There have been lots of stories on container delays at US ports. This article is different - port delays at the originating end i.e. delays in Chinese ports.
How bad?
Well, Chinese ports are responsible for 27.7% of the delays.
From the charts, it looks like the number of vessels has almost doubled between Feb 2022 and April 2022. I’m guessing with the Covid related lockdown in Shanghai, it gets worse before it gets better.
Sticking with my major liner idea, ZIM Integrated (ZIM). Had trimmed my ZIM stake due to tax implications on dividends, But have since rebuilt the ZIM stake. Also, still like my container ship lessor idea, Global Ship Lease (GSL), for slightly different reasons.
My daughter says they are very close to locking down her community in Hefei, China, a city of about 8 million people. A community in a city is a set of tall apartment buildings, about the size of a big block. She calculated roughly 120,000 people. She is texting right now with her Chinese contacts (her maid, the owner of her apartment) using translate. But at the same time she’s texting with associates at her school, trying to figure out if she could get stuck at her school (they have on-campus housing, but she lives across the street away from the school complex) so it dawned on her today she might get stuck at school with nothing. And her 3 cats and all her stockpiled food, etc., trapped at her building that she can’t get to. People are panic buying and places like large grocery stores which are usually crowded are emptying out for fear of being trapped there.

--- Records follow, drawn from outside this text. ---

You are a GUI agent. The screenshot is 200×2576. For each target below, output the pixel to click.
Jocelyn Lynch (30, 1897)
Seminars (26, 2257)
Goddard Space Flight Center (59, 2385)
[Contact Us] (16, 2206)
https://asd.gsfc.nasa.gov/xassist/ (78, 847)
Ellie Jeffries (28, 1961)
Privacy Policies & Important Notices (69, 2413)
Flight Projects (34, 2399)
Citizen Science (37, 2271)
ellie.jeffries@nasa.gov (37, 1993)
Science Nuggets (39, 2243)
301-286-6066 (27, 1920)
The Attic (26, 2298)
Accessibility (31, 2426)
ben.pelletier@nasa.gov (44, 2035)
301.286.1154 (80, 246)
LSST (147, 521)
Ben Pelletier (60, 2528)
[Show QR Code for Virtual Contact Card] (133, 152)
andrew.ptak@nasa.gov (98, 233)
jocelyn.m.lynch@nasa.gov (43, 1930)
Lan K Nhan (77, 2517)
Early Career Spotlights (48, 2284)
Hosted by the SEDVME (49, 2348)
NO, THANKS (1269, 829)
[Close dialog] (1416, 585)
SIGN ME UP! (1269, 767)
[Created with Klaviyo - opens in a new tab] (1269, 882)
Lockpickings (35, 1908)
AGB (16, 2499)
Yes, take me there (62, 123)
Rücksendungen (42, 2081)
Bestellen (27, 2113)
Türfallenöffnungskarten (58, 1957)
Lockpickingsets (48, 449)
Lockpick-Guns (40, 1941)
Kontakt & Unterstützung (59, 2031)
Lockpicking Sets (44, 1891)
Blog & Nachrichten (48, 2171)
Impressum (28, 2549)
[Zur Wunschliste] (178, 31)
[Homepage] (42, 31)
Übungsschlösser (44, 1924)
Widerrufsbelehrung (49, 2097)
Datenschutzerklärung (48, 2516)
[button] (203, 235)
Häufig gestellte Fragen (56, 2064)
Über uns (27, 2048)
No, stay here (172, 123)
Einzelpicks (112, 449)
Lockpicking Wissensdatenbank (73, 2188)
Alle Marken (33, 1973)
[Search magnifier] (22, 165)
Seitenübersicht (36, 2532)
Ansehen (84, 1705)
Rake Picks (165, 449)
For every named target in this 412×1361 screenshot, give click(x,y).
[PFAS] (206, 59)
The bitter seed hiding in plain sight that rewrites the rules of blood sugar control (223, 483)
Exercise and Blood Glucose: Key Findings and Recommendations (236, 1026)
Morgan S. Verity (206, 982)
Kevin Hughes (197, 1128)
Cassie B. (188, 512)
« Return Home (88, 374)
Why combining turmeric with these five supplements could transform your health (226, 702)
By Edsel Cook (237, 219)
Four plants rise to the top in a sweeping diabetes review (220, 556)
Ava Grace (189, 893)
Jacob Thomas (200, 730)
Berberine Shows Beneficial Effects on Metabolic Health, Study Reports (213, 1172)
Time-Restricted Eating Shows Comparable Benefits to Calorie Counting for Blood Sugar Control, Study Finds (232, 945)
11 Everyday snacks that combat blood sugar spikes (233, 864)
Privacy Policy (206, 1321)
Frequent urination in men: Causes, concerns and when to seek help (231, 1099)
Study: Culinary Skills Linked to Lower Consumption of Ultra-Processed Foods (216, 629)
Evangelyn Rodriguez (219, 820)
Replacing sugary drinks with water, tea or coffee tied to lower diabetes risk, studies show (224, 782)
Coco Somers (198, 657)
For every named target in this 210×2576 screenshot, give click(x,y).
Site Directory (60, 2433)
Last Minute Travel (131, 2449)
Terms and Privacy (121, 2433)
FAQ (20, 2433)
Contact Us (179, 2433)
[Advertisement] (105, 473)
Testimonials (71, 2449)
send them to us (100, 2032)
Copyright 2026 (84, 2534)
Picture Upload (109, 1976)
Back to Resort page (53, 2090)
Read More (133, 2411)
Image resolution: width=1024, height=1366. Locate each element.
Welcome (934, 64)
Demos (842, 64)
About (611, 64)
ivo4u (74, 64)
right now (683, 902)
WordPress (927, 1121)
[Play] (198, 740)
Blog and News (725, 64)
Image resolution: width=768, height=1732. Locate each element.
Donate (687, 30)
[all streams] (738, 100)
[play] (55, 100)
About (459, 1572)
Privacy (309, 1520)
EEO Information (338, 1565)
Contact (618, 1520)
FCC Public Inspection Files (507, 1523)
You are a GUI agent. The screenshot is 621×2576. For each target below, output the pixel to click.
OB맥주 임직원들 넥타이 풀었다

I think people here may not realize that the pandemic is escalating in China. If they have one case of Covid in a complex, they’ll quarantine them.
I have believed all along that China did an amazing job of shutting down Covid, but it was inevitable that Covid would spread like crazy, that their zero Covid policy would be impossible to continue. I think the zero Covid policy is stupid in the long run and we might just see the results in the next few weeks. I also think the United States was on the opposite side of the spectrum and handled the pandemic poorly. There were not many places that handled it well, but I think South Korea might be one.
Yes, I do think a definitions of “lockdown” is different for the US vs other places/countries, with China probably the extreme end of the scale. I would imagine, with your daughter being a foreigner, the language situation adds more complexity to an already challenging situation.
There were not many places that handled it well, but I think South Korea might be one.
Portugal handled it well. Not being densely populated sure helps. The capital, Lisbon, had more problems than Porto. Maybe the biggest problem was the loss of tourism, lots of businesses closed for good.